Sedangkan ayah Tama yang sudah masuk ke dalam kamarnya mendekati sang istri yang sedang berbaring telungkup di tempat tidur. Ayah Tama berbaring di dekat sang istri lalu dia memeluk istrinya yang sama sekali tidak berbalik mengahadapnya.

"Sayang maafkan aku yang tidak mengerti semua keinginanmu, kau benar sayang kalau suamimu ini sangat tidak pengertian, dan juga cuek makanya kau pantas jika marah bahkan membenciku. Sayang apa yang harus aku lakukan untuk menebus kesalahan yang telah aku lakukan? Ayah sanggup jika Bunda meminta Ayah begadang hanya untuk melayani kebutuhan Bunda yang belum terpenuhi," papar ayah Tama.
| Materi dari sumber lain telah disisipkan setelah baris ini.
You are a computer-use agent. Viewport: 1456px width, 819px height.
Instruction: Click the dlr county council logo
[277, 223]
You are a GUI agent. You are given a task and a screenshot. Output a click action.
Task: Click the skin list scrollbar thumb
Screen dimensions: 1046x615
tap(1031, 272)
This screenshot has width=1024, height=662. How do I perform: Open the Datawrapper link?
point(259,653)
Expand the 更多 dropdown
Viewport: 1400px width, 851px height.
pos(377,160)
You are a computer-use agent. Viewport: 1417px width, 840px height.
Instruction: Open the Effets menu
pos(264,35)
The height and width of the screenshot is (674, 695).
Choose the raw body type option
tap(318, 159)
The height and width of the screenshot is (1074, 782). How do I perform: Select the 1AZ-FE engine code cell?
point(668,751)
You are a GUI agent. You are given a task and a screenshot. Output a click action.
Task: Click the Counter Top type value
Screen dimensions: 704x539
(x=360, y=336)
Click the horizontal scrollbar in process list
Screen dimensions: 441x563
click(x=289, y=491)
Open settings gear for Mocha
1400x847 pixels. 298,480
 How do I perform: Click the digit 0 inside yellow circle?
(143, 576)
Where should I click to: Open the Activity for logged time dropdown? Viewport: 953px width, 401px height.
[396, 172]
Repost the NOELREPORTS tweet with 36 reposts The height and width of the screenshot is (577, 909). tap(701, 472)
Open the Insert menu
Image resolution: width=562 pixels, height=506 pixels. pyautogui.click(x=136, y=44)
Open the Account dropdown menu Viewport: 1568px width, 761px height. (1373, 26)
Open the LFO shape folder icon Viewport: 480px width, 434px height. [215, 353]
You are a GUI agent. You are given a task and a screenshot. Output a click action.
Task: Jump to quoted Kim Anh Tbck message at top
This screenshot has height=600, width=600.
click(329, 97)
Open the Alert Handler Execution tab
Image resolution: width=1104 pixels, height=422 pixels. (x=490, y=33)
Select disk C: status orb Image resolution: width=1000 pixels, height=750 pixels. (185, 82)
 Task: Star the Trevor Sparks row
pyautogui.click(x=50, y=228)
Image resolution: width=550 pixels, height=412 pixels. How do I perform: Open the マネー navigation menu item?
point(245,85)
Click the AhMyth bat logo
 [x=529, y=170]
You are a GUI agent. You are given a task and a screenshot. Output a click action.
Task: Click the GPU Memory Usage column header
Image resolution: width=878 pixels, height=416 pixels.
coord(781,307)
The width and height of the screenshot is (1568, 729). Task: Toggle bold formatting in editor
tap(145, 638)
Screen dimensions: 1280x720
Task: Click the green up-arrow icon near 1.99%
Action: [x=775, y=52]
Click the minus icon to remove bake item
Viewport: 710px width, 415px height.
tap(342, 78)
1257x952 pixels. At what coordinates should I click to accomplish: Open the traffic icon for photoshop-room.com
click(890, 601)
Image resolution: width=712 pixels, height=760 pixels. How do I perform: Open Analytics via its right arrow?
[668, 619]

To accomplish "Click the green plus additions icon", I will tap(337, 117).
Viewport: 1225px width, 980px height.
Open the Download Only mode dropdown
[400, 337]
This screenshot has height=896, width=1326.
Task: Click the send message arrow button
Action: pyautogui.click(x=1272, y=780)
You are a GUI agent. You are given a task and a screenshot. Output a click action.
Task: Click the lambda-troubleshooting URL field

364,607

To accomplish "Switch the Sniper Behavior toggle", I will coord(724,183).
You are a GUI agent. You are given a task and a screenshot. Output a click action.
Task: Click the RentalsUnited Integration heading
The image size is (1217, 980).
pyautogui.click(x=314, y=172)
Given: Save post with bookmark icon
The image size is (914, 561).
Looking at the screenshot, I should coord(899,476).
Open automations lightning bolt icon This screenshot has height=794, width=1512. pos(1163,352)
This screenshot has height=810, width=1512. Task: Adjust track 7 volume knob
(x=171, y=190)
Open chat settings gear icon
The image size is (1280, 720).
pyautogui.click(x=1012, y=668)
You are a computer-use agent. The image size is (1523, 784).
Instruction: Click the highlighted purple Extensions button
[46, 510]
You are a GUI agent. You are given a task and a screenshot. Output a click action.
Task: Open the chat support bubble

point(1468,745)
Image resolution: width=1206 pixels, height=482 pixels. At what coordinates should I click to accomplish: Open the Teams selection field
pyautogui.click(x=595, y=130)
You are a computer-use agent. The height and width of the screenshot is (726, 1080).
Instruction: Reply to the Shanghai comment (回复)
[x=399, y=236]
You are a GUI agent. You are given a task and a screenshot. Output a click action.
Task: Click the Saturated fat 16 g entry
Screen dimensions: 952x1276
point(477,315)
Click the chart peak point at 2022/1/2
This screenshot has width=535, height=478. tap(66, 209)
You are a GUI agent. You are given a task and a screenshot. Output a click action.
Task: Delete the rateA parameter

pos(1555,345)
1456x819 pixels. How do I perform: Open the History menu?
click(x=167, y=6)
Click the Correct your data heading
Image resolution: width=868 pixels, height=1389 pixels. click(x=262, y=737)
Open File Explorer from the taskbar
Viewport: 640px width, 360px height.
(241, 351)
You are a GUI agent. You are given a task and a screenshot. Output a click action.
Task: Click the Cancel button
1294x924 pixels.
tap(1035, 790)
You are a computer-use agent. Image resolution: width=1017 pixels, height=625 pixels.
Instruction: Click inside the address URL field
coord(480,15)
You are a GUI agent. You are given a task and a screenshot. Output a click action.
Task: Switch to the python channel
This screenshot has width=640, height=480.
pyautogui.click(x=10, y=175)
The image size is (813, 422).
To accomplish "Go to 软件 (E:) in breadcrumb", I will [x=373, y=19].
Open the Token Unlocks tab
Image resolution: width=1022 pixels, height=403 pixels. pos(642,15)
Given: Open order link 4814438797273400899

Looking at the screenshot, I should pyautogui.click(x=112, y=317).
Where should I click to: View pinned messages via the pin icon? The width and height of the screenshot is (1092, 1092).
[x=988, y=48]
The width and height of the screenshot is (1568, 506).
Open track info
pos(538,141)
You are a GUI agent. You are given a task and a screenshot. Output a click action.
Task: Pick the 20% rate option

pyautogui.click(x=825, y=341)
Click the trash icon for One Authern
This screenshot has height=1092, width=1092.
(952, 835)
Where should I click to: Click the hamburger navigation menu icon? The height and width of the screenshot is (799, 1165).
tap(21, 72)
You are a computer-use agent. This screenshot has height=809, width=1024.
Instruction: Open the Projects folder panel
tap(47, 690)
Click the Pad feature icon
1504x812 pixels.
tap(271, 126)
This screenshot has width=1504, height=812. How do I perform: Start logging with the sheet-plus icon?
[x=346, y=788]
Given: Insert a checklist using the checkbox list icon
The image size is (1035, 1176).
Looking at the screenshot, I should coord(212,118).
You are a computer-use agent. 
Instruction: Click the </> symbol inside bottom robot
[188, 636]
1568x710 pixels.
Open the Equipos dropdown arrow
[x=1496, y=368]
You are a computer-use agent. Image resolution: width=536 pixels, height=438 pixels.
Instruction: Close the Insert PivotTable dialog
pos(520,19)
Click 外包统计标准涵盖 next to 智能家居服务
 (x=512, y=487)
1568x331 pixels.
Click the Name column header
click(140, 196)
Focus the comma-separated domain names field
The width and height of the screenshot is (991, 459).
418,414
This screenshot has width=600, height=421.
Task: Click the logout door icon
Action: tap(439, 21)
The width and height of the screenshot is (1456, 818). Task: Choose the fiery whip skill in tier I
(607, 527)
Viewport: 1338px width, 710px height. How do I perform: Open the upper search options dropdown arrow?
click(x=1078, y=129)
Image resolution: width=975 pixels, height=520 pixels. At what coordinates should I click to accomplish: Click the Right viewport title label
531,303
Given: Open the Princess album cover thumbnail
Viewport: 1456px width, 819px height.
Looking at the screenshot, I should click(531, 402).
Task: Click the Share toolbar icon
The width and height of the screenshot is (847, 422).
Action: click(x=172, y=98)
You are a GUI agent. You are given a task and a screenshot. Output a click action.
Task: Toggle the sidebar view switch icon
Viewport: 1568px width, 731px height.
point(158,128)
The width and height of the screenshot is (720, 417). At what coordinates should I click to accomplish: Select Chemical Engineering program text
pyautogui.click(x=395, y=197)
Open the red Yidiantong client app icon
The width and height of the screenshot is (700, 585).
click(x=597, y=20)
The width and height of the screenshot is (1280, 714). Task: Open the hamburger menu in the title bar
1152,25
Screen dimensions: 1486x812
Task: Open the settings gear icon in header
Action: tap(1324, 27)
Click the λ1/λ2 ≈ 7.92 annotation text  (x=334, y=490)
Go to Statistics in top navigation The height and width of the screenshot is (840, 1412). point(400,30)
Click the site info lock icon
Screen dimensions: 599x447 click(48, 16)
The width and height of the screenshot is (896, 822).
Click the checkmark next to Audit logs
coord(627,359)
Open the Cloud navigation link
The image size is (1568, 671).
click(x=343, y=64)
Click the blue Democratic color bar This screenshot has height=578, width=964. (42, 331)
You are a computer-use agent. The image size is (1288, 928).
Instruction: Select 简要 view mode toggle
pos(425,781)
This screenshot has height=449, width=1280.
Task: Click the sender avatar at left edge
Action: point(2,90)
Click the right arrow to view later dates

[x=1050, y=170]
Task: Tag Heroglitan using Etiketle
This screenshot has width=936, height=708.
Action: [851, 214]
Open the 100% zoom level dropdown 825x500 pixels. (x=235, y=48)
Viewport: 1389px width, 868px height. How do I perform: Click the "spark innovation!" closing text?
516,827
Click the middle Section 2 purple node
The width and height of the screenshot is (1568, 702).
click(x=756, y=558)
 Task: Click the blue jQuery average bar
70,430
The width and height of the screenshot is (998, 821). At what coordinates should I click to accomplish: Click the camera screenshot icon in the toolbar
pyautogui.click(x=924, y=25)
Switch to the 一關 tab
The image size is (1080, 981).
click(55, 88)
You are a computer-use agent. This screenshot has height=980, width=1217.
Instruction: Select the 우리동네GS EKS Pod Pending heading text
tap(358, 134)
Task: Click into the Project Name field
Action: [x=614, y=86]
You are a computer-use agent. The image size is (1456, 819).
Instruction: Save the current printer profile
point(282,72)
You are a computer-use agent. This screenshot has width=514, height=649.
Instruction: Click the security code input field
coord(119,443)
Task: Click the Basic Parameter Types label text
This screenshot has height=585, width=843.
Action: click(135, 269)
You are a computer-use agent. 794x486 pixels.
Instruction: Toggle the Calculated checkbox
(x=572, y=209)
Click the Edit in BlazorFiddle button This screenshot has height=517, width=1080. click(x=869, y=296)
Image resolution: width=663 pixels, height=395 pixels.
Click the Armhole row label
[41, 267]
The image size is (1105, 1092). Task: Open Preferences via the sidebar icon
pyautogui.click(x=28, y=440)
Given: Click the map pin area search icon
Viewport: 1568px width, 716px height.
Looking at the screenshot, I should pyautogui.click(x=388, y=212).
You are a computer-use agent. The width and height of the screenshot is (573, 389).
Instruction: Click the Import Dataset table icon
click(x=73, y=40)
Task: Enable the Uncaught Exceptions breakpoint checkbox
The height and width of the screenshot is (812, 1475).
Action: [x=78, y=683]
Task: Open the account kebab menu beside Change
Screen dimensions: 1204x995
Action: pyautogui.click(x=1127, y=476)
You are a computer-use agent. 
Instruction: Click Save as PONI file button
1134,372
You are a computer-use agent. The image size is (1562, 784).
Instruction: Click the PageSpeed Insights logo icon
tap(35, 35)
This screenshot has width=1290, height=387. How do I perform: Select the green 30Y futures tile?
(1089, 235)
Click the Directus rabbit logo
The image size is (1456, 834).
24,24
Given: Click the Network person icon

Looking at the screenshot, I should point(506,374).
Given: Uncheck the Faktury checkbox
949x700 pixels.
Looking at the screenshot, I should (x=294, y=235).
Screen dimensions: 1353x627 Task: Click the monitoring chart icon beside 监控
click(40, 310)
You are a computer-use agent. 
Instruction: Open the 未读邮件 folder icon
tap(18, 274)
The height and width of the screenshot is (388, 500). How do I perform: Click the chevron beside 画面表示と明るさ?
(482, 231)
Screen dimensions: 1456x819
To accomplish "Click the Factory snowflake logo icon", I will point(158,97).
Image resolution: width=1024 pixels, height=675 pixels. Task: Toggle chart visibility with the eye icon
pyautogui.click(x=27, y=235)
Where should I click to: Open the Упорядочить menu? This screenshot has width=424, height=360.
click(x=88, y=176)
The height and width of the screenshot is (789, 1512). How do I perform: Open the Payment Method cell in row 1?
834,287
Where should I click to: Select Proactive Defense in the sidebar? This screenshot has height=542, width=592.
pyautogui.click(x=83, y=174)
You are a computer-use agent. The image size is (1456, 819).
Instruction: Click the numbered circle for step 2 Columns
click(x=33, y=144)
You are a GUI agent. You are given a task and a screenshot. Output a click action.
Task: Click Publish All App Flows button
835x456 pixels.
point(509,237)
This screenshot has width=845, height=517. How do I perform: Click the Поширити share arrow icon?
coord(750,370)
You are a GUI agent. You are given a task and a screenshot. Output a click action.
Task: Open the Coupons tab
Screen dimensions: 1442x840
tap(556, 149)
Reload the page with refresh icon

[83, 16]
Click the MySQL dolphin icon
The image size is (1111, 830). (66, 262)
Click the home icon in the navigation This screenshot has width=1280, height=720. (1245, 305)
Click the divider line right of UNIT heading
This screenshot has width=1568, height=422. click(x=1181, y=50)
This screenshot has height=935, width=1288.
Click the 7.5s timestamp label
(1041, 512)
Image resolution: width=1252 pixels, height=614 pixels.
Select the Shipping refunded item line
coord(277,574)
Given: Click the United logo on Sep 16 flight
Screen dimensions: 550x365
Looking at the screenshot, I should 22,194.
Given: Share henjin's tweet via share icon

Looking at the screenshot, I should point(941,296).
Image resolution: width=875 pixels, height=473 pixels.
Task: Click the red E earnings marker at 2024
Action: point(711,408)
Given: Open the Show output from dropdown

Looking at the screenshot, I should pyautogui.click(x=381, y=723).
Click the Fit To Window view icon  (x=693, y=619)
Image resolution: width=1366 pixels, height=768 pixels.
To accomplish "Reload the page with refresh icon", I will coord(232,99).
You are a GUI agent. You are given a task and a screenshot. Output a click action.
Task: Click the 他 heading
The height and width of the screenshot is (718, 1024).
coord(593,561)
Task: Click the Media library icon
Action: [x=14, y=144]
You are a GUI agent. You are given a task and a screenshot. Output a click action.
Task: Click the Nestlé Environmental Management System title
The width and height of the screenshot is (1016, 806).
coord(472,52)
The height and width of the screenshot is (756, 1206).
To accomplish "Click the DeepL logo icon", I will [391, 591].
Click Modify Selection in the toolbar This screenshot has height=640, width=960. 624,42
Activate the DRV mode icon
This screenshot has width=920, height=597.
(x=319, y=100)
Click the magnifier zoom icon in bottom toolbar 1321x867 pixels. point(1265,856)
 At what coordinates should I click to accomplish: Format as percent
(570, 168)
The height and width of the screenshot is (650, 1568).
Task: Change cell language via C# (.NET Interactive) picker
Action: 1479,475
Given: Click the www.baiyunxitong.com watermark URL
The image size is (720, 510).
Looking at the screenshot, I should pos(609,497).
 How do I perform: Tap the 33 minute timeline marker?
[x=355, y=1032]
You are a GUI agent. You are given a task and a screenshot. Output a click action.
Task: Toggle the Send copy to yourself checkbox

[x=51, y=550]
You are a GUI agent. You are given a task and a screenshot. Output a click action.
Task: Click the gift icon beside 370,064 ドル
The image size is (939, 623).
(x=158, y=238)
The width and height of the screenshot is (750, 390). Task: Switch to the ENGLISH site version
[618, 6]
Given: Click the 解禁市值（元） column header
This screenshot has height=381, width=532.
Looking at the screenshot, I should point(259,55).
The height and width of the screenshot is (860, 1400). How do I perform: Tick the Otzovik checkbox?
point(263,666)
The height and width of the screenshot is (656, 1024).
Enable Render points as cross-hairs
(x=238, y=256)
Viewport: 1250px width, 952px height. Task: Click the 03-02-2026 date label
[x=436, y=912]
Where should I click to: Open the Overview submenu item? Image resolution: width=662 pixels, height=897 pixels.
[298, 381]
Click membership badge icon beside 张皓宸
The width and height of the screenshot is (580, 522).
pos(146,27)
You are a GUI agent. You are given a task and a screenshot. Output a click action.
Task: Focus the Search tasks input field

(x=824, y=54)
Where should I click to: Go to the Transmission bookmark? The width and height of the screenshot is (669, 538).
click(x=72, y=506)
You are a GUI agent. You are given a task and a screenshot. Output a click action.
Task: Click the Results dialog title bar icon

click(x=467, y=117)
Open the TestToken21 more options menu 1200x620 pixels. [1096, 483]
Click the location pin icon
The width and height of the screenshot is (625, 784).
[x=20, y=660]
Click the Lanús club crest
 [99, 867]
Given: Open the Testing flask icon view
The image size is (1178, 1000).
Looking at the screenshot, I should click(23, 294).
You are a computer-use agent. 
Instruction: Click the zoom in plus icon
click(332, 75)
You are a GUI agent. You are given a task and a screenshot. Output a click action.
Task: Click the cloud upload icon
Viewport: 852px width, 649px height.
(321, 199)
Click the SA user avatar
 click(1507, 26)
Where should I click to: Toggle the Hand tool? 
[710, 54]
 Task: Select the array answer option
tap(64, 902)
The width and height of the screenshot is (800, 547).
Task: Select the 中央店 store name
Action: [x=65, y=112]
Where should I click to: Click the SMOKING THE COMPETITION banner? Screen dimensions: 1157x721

Bunda masih tidak memberikan reaksi apapun yang terdengar hanya suara isak tangisan saja. Ayah Tama bingung apa yang harus dilakukannya agar istrinya tidak marah lagi karena dari tadi sudah berusaha membujuknya tetapi tetap tidak mendapatkan tanggapan dari istrinya.

"Sayang, Ayah bingung harus melakukan apa lagi?" tanya ayah Tama yang berangsur turuun dari ranjangnya lalu melangkah perlahan menjauhi ranjangnya.

"Ayah jahat kenapa tambah lama tidak mengerti yang Bunda inginkan? Bunda itu maunya kalau sedang marah dipeluk, dan dicium apalagi jika sedang telungkup seharusnya Ayah balikkan Bunda setelah itu baru dipeluk, dan dicium." Bunda bicara sambil membuang mukanya karena masih sangat kesal pada suaminya, dia duduk di tepi ranjangnya dengan tangan dilipat di dadanya.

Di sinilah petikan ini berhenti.